DATA FOR THIS EXERCISE:
┌────────

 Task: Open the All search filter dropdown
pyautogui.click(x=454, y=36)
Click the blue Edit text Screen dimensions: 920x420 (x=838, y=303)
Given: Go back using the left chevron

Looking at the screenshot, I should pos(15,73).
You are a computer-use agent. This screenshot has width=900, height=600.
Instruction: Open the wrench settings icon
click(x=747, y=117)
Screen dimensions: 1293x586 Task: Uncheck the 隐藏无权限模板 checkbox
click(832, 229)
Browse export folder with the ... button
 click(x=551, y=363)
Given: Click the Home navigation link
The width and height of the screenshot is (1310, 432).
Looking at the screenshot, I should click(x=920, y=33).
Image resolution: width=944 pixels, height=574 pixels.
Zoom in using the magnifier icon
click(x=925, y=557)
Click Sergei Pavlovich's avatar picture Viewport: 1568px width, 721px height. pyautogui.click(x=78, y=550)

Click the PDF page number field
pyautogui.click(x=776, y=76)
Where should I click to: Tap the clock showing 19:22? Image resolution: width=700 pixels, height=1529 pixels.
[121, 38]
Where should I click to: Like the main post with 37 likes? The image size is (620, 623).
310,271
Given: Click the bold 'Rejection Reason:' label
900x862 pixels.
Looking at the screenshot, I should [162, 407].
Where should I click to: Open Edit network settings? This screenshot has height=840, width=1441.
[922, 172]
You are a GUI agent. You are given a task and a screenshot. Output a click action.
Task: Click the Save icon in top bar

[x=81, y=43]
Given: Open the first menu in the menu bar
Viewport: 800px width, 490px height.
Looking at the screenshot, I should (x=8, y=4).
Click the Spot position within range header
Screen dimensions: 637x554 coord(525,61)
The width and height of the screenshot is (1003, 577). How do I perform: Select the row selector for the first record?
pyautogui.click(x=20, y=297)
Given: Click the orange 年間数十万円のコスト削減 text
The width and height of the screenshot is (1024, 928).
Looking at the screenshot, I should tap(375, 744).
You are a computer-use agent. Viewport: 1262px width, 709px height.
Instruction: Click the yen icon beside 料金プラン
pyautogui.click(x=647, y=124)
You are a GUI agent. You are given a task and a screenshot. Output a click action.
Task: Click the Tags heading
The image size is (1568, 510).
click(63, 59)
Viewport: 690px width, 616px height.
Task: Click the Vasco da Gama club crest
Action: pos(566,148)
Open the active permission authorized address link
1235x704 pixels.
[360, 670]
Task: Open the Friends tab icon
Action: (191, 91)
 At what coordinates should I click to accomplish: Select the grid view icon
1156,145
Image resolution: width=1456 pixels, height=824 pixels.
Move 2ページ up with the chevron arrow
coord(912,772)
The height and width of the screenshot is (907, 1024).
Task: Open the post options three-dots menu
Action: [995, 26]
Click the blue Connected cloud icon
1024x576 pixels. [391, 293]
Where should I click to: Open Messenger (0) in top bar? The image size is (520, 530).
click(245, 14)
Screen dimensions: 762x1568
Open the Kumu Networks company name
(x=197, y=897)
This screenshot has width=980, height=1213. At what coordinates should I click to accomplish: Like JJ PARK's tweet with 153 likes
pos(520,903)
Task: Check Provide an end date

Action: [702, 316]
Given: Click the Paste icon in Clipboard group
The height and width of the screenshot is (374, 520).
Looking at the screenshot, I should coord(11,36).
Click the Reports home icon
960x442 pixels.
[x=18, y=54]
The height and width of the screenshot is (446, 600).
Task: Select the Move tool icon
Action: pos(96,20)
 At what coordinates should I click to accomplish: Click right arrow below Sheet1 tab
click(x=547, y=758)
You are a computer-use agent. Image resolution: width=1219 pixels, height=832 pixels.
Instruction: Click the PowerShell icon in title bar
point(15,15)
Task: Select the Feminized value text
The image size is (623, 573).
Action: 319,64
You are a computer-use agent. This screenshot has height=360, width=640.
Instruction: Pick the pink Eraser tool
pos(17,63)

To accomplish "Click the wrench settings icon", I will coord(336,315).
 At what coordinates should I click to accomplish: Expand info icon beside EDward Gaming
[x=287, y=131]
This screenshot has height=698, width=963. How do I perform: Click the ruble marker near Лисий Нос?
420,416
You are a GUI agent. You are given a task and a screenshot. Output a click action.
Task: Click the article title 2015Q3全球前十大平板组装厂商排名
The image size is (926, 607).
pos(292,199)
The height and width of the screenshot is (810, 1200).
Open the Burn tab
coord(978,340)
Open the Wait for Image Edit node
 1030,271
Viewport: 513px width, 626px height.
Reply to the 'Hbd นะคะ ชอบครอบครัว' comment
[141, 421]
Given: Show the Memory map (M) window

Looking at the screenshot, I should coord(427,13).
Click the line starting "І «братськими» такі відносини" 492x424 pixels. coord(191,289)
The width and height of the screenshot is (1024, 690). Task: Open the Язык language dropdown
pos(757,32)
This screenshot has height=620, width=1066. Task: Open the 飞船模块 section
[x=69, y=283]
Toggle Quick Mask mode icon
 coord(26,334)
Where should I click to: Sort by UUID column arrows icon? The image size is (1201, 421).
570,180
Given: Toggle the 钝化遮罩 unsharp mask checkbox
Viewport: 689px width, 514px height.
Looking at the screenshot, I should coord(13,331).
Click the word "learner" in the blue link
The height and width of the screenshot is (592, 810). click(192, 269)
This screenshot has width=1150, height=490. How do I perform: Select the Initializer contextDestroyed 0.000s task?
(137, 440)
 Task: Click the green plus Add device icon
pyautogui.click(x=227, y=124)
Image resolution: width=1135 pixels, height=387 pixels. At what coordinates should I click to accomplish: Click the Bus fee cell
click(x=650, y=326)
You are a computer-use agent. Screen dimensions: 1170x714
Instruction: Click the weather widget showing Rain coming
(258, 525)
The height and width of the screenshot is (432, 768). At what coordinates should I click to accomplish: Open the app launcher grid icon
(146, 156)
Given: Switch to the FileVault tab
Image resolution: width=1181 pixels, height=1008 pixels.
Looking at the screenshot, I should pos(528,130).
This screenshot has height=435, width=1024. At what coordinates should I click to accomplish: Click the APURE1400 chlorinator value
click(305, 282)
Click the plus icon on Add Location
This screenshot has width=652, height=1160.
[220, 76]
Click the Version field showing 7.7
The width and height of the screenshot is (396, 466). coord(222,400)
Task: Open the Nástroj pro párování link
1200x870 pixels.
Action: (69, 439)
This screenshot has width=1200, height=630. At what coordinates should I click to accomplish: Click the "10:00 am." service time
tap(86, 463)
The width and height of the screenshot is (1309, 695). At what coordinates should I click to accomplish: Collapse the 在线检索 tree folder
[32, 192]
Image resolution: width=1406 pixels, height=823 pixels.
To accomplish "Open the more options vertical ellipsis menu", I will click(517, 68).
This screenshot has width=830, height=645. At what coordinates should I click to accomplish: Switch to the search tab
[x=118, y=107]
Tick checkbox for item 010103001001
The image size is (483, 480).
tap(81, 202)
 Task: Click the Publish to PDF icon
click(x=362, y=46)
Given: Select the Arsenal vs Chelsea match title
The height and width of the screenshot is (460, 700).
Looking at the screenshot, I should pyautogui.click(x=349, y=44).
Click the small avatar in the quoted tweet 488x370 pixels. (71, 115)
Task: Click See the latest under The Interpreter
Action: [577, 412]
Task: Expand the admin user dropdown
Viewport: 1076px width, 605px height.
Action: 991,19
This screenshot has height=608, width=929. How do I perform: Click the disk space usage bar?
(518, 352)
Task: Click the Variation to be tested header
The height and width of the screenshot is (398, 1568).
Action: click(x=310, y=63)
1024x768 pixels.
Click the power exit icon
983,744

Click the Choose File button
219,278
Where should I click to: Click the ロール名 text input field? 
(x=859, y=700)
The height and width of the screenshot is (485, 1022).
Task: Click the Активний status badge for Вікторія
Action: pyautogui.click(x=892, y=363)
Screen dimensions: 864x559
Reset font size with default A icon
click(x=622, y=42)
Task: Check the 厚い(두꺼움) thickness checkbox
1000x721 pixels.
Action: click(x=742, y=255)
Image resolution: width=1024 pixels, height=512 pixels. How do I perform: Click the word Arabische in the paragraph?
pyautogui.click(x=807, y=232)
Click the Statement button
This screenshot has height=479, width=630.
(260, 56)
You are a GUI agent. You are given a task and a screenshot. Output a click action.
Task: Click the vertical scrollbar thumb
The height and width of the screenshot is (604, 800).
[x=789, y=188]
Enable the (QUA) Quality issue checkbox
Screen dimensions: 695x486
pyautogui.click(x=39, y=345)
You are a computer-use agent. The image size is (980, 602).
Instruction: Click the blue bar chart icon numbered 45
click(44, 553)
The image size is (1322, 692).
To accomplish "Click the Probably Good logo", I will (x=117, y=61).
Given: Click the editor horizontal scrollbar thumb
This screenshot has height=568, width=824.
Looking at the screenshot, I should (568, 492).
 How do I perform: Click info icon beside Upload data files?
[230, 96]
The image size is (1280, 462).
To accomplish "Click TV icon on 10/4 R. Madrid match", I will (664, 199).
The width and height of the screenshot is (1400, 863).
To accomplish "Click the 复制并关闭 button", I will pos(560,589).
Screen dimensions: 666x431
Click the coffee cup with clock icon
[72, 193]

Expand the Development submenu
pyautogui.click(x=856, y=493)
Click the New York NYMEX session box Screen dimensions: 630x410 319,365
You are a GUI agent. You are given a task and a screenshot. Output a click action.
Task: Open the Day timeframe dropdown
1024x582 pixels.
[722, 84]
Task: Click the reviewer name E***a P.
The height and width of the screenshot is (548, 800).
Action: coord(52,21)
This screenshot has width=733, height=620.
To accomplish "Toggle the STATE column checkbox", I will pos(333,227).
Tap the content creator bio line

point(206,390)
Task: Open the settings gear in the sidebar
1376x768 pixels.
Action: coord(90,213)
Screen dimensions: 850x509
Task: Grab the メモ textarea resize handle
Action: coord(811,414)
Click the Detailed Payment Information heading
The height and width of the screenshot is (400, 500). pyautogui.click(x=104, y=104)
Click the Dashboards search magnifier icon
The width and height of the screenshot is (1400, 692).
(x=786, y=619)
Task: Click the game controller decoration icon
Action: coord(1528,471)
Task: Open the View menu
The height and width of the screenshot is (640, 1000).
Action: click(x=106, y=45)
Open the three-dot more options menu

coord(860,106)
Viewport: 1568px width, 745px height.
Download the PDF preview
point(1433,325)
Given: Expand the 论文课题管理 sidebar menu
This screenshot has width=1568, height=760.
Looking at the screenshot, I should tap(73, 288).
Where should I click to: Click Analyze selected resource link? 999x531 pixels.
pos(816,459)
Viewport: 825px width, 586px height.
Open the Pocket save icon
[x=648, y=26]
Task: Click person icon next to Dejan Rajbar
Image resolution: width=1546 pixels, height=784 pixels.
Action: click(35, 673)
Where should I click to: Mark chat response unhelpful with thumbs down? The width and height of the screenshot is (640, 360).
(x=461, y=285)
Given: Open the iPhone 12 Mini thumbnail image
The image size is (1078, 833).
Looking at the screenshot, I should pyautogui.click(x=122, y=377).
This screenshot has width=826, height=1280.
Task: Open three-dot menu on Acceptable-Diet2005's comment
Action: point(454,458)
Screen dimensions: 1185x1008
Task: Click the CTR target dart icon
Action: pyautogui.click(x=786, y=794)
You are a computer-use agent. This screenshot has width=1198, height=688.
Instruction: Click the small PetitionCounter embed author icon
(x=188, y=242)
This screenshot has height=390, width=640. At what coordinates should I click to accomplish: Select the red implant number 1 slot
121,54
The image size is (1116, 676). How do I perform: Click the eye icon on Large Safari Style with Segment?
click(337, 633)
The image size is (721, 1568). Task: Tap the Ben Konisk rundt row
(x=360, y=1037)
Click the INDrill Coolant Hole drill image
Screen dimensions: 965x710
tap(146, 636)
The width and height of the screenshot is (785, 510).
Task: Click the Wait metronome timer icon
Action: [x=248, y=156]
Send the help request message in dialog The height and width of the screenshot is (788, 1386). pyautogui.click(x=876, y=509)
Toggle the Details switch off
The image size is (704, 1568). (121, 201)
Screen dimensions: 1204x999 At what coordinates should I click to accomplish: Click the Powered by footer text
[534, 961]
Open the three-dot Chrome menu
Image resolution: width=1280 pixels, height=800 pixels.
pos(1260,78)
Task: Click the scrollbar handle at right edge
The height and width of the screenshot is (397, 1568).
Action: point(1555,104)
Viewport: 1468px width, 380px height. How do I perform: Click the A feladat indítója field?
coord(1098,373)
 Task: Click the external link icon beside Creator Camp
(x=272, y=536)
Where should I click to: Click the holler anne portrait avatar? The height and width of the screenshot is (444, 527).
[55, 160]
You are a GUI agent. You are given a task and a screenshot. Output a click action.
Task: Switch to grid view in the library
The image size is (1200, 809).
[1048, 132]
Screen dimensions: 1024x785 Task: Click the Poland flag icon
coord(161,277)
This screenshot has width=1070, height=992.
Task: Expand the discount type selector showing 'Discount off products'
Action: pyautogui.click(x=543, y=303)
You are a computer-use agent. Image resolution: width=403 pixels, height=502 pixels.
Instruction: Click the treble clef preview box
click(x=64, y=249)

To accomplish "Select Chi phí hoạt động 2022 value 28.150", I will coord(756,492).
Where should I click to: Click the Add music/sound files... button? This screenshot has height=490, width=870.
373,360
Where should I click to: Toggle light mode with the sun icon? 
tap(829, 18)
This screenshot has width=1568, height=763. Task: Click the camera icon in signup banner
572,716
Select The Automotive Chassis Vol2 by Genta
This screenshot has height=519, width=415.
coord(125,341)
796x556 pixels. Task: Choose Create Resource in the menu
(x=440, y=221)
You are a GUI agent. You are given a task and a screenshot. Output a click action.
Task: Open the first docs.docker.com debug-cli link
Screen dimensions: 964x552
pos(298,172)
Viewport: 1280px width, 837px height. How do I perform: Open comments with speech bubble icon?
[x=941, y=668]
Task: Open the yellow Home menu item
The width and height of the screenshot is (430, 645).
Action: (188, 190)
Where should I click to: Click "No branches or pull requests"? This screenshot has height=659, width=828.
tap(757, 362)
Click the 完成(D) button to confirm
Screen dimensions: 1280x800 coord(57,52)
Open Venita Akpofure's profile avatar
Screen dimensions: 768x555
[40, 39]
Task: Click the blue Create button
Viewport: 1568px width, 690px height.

└────────

TASK OBJECTIVE:
Match on "scrollbar" and report each line of the data above that has it.

WRITTEN ANSWER:
Task: Click the vertical scrollbar thumb
Given: Click the editor horizontal scrollbar thumb
Task: Click the scrollbar handle at right edge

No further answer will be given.